Task description
Rewrite the material from the line containing "Confirm the dialog with 确定 button" through the end, replacing "Instruction" with "Command" and leaving everything else unchanged.

[Data taken from a collection]
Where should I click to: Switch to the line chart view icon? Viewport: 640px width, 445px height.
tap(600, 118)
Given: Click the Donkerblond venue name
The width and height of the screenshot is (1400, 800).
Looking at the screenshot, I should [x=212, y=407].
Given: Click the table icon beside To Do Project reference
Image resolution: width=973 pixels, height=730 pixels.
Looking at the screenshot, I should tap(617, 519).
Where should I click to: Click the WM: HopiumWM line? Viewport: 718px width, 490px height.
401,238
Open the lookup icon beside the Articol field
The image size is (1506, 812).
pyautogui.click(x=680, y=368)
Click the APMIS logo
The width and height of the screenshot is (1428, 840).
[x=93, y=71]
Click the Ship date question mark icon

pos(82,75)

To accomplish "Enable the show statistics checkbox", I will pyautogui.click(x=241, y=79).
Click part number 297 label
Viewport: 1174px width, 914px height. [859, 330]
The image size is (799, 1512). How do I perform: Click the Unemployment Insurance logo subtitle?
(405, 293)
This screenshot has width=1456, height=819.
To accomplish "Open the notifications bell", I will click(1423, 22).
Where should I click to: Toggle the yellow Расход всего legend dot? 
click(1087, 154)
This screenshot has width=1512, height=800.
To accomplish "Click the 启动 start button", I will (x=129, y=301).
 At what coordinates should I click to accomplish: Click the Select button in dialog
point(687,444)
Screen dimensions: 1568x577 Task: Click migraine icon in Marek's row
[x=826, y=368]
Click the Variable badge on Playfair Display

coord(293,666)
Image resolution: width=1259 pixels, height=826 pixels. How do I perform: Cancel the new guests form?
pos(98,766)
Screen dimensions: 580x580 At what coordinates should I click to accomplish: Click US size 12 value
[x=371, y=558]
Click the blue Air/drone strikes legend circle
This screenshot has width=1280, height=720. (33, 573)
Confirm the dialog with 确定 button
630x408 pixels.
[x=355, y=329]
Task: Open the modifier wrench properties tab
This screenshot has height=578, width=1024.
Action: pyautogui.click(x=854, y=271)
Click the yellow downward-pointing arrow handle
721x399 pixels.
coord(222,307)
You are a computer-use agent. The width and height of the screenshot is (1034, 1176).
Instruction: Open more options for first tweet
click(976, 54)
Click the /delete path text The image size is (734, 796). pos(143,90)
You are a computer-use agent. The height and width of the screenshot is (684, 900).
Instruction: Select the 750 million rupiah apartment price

Solution below
Confirm the dialog with 确定 button
630x408 pixels.
[x=355, y=329]
Task: Open the modifier wrench properties tab
This screenshot has height=578, width=1024.
Action: pyautogui.click(x=854, y=271)
Click the yellow downward-pointing arrow handle
721x399 pixels.
coord(222,307)
You are a computer-use agent. The width and height of the screenshot is (1034, 1176).
Command: Open more options for first tweet
click(976, 54)
Click the /delete path text The image size is (734, 796). pos(143,90)
You are a computer-use agent. The height and width of the screenshot is (684, 900).
Command: Select the 750 million rupiah apartment price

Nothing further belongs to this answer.